Kennen Sie jemanden, der an Covid 19 gestorben ist - nicht wegen einer Vorerkrankung, sondern wirklich an Corona? Mit dieser Frage wurde ich im gerade beendeten Urlaub konfrontiert - von einem Kronacher, den ich nun wirklich nicht als Verschwörungstheoretiker beschreiben würde.

Ihm fielen offenbar die Einschränkungen und wirtschaftlichen Einschnitte durch die monatelange Virusbekämpfung langsam auf die Nerven. Irgendwie verständlich. Und ich musste ehrlich gestehen: Ich weiß von Fällen aus zweiter Hand, aber aus meinem unmittelbaren Umfeld kenne ich keinen Corona-Toten.

Auslöser für die Frage an mich war eine kurze Diskussion über Sinn und Unsinn der Berliner Demonstration gegen die Corona-Maßnahmen am vergangenen Wochenende. Mein Gegenüber erzählte von Informationen aus dem Internet, von Gesprächen mit einer Apothekerin, von einem angeblichen wissenschaftlichen Buchautor; sie alle hätten auf die Bremse getreten, was den "Hype" um die Krankheit angeht. Die Schlussfolgerung meines Gesprächspartners: Er kennt keine Verstorbenen, ich kenne keine - ist Corona also doch nur eine stärkere Grippe und das ganze Vorgehen dagegen gnadenlos überzogen?
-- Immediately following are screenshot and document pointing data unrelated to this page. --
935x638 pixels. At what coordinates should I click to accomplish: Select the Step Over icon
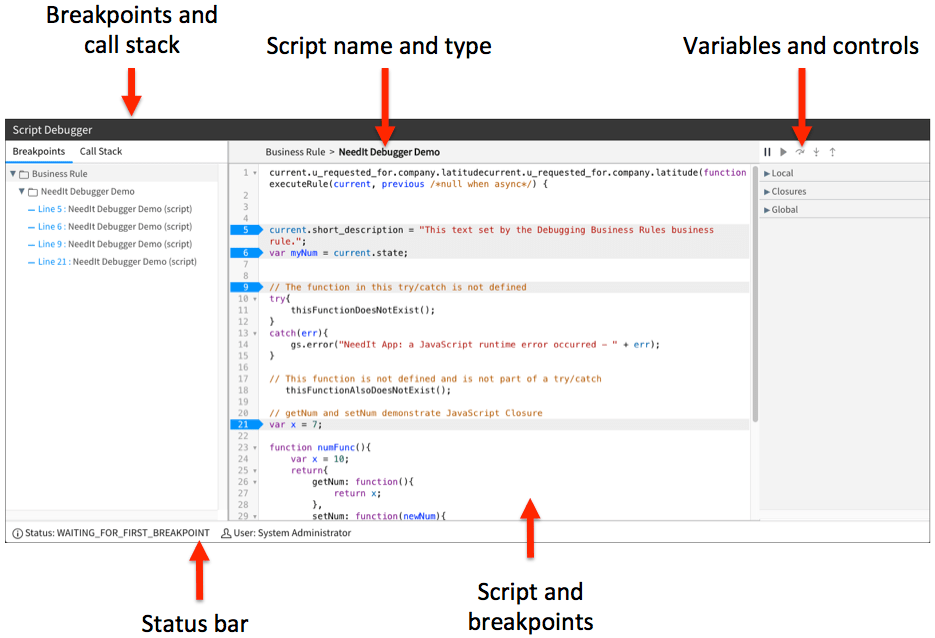coord(800,152)
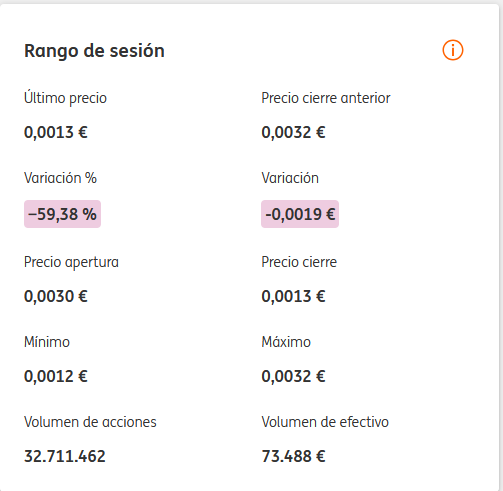Image resolution: width=503 pixels, height=491 pixels.
Task: Click the Máximo value 0,0032 €
Action: pyautogui.click(x=293, y=377)
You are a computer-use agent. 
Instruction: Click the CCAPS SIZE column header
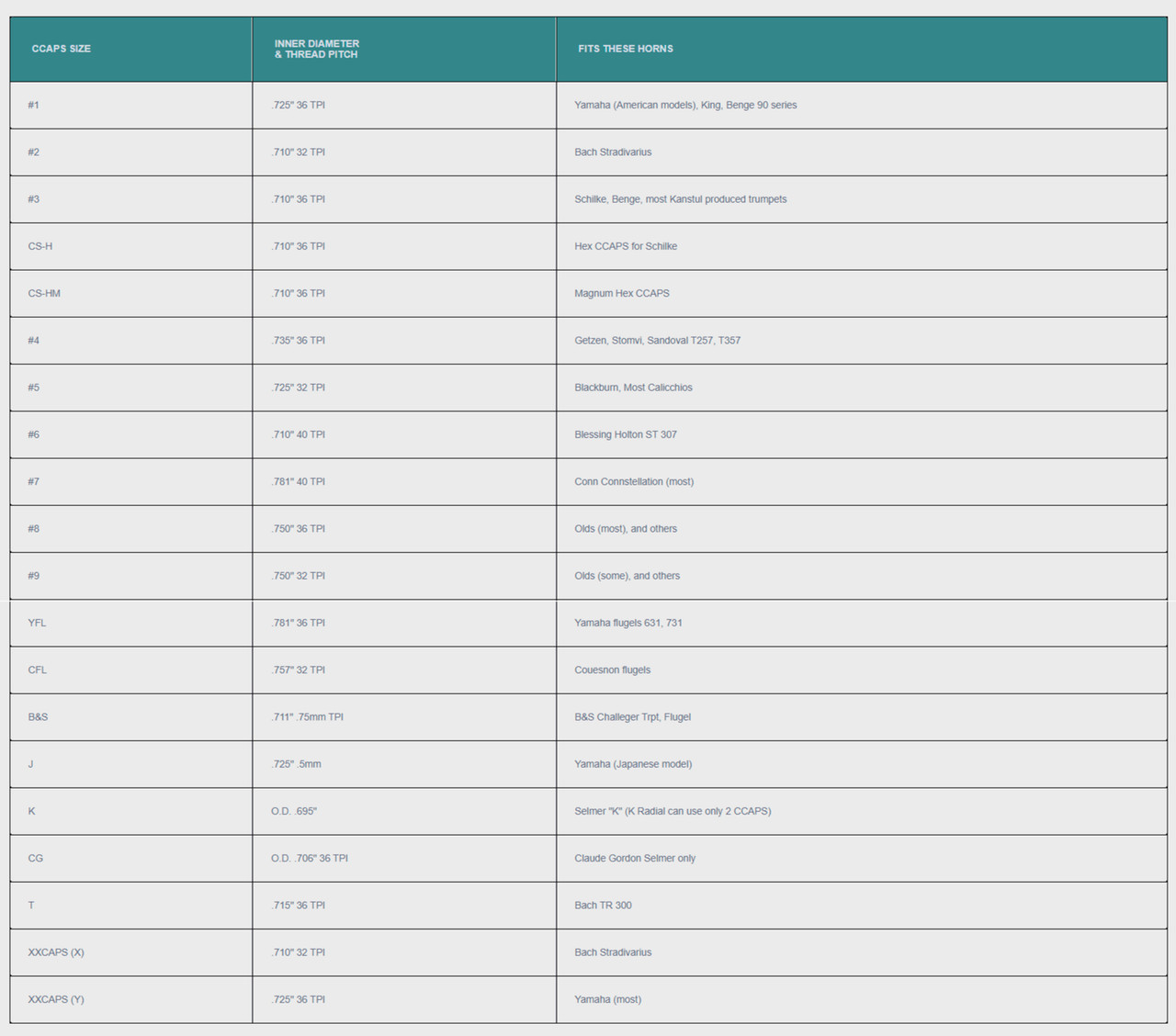[131, 50]
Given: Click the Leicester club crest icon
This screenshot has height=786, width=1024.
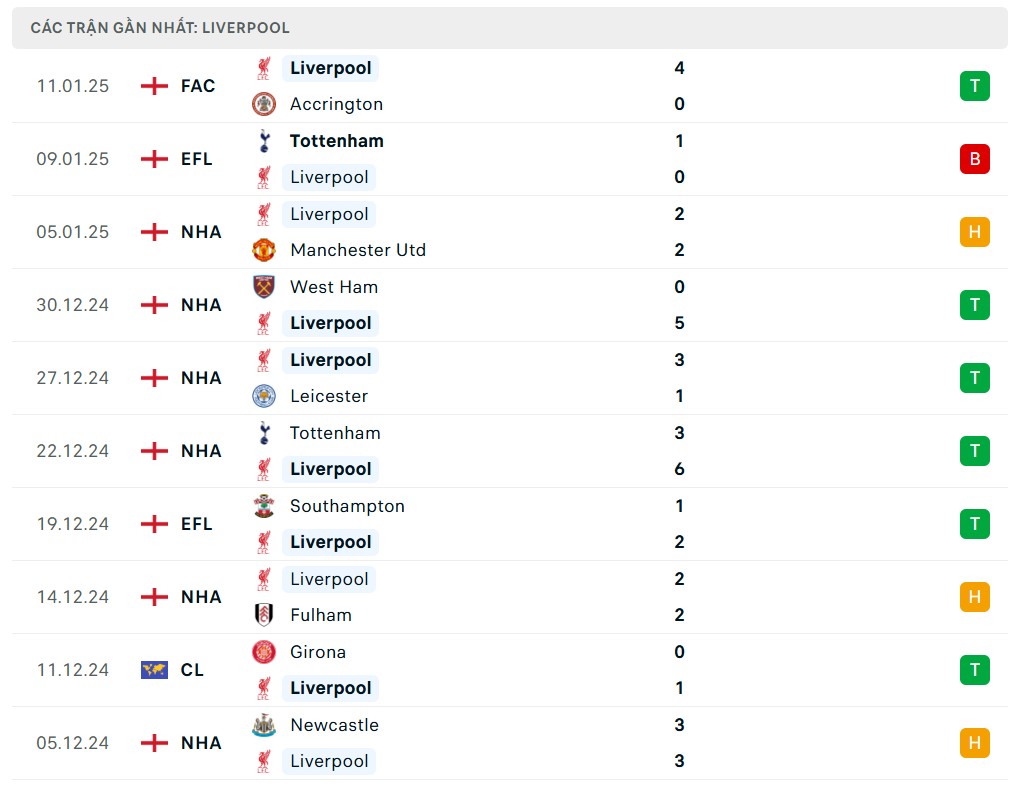Looking at the screenshot, I should (x=264, y=396).
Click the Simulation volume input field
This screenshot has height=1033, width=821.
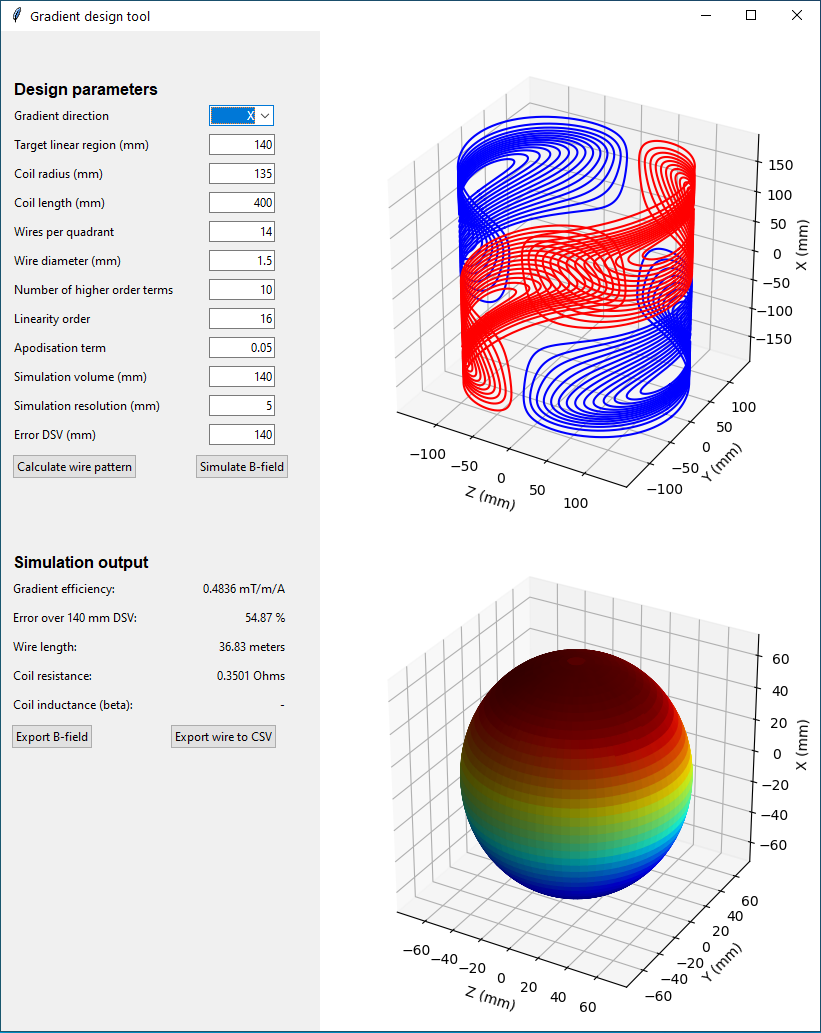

Zeit zum Nachdenken. Wer Einfluss auf Meinungen hat, sollte in der Lage sein, sich selbst und seine Standpunkte stets aufs Neue zu reflektieren. Also gerade auch ein Journalist: Wie ist denn meine persönliche Sicht in dieser Frage? Ich kenne keine Corona-Toten persönlich; aber ich kenne jemanden, der beinahe gestorben wäre, eine harte Zeit in der Klinik und der Reha zugebracht hat. Ich habe auch noch immer die Bilder aus Italien, Großbritannien und Amerika vor Augen, wo die Krankenhäuser an ihre Grenzen stießen und stoßen. Vielleicht sind wir bisher so glimpflich davongekommen, dass diese Erinnerungen in Teilen der Bevölkerung inzwischen verdrängt werden von fehlender Alltagsnormalität.

Und wie viele Tote in Deutschland hatten eine Vorerkrankung? Ich weiß es nicht. Vermutlich waren unter den Verstorbenen sogar viele Risikopatienten. Aber es ist doch egal, ob Corona direkt zum Tod geführt hat oder nur der letzte Tropfen war; wenn jemand auch nur ein paar Jahre länger hätte leben können, wäre mir das die Vorsichtsmaßnahmen wert! Oder zählt das Leben von Alten und Kranken weniger, als das von kerngesunden Menschen?!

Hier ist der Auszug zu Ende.